A family from New York didn’t know it then, but they essentially hit a jackpot when they picked up a Chinese ceramic bowl at a garage sale for $3 back in 2007, The Associated Press reported.
On Tuesday, the bowl, which turned out to be a 1,000-year-old treasure, fetched $2.2 million at a Sotheby's auction in New York.
London dealer Giuseppe Eskenazi, who is regarded as one of the world’s foremost dealers of Oriental art, bought the 1,000-year-old piece. The bidding process was so fierce, that it drove the price of the item far above the presale estimate of up to $300,000, Sotheby's said, the New York Daily News reported.
Sotheby’s said the bowl – white in color, with a saw-tooth pattern engraved around the outside and measuring 5-inches in diameter – was from the Northern Song Dynasty, which ruled China from 960 to 1127 and is known for its cultural and artistic accomplishments, according to NBC News.

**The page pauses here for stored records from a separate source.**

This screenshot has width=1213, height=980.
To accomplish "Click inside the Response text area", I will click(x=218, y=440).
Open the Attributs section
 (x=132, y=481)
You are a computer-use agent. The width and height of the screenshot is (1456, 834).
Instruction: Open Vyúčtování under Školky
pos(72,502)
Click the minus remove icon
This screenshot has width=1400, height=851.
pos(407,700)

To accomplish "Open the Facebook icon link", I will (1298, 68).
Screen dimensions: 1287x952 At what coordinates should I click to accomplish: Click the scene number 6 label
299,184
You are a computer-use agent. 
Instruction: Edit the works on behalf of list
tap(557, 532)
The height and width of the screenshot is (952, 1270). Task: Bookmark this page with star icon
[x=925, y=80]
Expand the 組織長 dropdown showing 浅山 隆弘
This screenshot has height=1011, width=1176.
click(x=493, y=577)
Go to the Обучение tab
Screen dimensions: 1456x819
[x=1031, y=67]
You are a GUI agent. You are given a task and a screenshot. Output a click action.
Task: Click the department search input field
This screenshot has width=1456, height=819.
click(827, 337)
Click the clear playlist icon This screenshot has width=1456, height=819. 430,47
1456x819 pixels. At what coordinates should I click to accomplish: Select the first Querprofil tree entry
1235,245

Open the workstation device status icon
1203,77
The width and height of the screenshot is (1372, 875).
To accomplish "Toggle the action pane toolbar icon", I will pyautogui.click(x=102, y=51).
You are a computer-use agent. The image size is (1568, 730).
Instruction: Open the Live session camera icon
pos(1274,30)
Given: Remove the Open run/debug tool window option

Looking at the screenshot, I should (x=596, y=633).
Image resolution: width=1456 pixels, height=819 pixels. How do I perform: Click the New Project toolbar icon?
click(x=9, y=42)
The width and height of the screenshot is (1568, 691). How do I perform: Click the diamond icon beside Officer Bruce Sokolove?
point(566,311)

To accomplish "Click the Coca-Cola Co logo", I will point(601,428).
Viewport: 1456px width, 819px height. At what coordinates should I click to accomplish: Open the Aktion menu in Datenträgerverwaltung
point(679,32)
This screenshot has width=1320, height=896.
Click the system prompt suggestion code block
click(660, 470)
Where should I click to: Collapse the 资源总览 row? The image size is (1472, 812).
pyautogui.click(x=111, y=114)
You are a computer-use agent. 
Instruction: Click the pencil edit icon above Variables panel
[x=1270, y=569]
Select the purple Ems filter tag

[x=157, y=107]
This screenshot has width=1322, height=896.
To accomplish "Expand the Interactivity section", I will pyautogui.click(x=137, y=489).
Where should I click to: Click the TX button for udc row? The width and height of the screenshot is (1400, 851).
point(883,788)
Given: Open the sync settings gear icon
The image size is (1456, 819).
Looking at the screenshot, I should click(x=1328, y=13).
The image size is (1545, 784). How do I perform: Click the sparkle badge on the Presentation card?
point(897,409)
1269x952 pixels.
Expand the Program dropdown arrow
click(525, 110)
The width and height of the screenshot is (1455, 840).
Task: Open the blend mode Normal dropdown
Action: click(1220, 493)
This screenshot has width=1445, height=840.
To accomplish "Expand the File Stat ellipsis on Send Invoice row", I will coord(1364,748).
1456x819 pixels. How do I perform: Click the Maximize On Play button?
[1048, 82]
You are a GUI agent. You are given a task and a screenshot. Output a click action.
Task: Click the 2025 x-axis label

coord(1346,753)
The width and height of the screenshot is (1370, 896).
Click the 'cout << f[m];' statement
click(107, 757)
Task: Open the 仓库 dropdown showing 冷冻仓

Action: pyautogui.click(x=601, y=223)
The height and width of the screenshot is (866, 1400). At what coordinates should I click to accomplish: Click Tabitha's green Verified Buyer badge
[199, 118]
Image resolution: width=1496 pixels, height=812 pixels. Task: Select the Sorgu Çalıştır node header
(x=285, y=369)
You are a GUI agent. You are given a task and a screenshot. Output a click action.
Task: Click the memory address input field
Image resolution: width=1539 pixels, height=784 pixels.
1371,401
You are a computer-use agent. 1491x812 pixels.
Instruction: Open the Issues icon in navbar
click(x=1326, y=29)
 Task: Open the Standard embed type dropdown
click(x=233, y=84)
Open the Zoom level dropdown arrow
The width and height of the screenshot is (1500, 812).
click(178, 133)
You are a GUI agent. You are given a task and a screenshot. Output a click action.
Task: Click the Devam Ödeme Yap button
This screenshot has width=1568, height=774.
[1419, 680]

The seller had displayed the bowl in the living room for several years and grew increasingly curious about its origins, according to the AP. The bowl was put up for sale after consulting with experts. The auction house would not reveal the seller’s identity.
The unique item was part of the opening session of Sotheby's fine Chinese ceramics and works of art auction, the AP reported. The only other known bowl of similar size and design has been in the collection of the British Museum for more than 60 years, Sotheby’s said.